=== Requirement ===
Up through the line that contains "TRABAJO FIN DE GRADO (101, 1512)", retype the entries exactly, beginning at the very first line.

[Records for this task Boundary: Start]

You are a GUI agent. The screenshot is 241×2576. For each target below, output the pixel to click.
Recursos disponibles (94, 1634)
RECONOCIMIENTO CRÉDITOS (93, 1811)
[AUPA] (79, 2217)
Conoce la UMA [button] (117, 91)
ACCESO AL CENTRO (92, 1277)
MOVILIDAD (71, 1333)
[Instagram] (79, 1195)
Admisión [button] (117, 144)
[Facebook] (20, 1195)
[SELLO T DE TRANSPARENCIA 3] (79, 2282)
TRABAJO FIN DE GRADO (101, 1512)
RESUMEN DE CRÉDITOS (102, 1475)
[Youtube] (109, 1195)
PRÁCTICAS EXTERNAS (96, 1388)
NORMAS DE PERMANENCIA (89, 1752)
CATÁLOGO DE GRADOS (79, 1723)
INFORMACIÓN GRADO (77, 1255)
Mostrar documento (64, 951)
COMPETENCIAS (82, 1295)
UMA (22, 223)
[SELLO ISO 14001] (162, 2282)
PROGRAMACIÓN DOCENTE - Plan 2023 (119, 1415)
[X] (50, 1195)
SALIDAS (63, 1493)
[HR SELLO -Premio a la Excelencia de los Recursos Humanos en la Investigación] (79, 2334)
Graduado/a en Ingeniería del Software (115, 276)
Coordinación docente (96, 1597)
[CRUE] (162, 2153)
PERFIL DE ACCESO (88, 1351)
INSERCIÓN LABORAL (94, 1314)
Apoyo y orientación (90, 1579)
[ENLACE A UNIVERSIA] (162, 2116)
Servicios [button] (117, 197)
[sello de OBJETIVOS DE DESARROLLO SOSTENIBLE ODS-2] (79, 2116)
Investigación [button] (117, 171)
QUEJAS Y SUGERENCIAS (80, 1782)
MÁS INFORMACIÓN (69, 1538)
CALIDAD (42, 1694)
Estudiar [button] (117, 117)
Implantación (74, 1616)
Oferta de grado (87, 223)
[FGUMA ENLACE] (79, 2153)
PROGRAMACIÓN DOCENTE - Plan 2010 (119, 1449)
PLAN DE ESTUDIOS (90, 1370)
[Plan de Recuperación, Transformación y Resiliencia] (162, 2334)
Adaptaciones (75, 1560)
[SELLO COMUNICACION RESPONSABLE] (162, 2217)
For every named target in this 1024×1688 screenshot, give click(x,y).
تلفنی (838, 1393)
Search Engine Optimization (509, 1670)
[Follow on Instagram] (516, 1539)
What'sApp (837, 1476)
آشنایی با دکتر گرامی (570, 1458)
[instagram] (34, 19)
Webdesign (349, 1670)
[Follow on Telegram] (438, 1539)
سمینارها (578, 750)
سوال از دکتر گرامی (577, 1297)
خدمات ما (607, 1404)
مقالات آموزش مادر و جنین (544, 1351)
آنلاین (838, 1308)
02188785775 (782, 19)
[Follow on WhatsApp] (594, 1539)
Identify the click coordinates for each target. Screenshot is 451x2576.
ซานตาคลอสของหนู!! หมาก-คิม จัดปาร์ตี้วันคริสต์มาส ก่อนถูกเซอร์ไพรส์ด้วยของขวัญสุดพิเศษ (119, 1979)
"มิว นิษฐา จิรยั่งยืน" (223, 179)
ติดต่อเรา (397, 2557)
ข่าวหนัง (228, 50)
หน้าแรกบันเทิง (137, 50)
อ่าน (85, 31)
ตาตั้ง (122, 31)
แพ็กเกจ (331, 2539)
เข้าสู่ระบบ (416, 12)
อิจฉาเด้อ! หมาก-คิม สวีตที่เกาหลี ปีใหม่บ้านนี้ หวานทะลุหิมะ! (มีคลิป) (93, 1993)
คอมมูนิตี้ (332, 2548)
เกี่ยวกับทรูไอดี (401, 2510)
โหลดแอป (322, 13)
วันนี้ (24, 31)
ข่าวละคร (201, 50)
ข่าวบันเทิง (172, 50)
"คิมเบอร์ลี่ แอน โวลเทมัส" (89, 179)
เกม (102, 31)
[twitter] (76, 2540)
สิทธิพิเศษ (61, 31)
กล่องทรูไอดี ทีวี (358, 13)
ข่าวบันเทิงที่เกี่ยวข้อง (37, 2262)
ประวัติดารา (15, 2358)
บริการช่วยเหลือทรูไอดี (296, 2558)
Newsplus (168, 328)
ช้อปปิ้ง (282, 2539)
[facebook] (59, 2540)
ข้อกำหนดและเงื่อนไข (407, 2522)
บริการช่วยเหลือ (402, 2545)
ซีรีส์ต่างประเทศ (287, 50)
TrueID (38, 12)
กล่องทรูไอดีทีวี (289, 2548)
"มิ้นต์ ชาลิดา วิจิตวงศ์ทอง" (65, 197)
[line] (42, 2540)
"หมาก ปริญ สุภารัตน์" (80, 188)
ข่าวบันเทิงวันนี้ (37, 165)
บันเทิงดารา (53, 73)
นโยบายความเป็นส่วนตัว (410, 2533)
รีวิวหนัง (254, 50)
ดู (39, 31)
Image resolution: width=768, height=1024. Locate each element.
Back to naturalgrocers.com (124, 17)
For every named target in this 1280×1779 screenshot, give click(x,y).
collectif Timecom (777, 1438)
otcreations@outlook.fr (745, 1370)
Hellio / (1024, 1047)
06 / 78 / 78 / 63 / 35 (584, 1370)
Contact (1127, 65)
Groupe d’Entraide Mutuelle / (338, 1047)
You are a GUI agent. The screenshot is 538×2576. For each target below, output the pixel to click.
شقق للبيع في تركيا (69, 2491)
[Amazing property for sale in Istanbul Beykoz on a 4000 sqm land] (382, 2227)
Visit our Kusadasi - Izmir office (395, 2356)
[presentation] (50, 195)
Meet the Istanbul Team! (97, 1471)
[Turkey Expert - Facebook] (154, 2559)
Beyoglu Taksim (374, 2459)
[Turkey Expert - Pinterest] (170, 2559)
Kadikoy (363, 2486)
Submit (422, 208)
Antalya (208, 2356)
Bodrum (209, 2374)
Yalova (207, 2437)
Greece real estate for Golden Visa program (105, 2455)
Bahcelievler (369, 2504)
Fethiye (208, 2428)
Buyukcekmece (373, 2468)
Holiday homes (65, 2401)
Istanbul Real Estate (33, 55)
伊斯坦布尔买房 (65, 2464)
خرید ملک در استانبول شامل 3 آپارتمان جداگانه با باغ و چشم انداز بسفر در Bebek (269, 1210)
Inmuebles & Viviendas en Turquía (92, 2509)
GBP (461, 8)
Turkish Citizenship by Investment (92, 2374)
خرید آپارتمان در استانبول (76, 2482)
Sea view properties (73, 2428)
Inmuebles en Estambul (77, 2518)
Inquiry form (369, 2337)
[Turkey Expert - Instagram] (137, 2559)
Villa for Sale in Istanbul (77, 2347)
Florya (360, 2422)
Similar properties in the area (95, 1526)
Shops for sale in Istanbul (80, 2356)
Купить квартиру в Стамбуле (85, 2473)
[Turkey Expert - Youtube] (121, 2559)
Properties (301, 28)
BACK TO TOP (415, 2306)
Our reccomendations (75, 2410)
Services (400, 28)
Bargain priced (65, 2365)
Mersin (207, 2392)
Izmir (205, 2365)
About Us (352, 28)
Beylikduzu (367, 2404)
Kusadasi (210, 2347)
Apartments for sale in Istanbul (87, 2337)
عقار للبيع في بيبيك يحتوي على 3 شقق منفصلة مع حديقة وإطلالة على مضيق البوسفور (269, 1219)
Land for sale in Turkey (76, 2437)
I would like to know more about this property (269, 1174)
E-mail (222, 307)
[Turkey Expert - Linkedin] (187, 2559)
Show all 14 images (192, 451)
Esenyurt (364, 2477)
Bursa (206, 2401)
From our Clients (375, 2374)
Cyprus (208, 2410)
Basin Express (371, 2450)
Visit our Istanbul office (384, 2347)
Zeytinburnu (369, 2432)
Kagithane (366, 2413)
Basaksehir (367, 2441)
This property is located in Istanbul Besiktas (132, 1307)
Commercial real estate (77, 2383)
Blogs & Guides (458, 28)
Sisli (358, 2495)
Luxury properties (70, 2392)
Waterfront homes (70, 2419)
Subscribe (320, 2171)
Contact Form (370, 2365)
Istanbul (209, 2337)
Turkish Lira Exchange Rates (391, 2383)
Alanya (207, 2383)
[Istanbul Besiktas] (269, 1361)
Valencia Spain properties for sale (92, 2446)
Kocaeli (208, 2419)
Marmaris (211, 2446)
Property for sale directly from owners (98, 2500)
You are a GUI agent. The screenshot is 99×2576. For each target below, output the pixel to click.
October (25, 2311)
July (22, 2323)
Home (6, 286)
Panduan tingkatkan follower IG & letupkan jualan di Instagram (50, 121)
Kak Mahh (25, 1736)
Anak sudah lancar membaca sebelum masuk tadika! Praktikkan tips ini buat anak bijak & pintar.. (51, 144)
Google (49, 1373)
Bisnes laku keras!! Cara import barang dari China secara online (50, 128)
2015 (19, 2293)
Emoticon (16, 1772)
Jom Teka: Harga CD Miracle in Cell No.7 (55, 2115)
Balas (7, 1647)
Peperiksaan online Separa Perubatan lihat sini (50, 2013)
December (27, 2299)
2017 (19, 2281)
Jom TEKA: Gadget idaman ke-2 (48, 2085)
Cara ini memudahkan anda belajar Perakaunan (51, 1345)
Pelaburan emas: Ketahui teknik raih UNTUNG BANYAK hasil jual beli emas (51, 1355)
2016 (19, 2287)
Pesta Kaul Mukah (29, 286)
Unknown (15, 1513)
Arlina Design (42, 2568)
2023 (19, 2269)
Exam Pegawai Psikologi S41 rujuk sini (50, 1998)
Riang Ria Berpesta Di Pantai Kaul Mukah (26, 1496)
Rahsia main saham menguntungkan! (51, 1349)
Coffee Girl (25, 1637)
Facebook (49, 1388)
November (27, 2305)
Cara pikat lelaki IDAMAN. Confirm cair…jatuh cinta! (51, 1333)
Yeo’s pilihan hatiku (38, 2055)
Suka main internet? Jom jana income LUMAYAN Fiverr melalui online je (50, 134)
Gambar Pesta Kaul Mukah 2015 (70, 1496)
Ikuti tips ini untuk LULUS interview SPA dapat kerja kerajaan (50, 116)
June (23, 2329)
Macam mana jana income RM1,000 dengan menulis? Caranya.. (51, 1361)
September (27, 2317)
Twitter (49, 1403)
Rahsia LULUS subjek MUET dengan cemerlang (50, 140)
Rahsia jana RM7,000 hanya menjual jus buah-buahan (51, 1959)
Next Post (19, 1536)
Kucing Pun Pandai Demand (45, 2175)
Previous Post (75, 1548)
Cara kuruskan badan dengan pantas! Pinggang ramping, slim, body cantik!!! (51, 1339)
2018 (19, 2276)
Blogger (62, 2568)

[Records for this task Boundary: End]

=== The completed task ===
You are a GUI agent. The screenshot is 241×2576. For each target below, output the pixel to click.
Recursos disponibles (94, 1634)
RECONOCIMIENTO CRÉDITOS (93, 1811)
[AUPA] (79, 2217)
Conoce la UMA [button] (117, 91)
ACCESO AL CENTRO (92, 1277)
MOVILIDAD (71, 1333)
[Instagram] (79, 1195)
Admisión [button] (117, 144)
[Facebook] (20, 1195)
[SELLO T DE TRANSPARENCIA 3] (79, 2282)
TRABAJO FIN DE GRADO (101, 1512)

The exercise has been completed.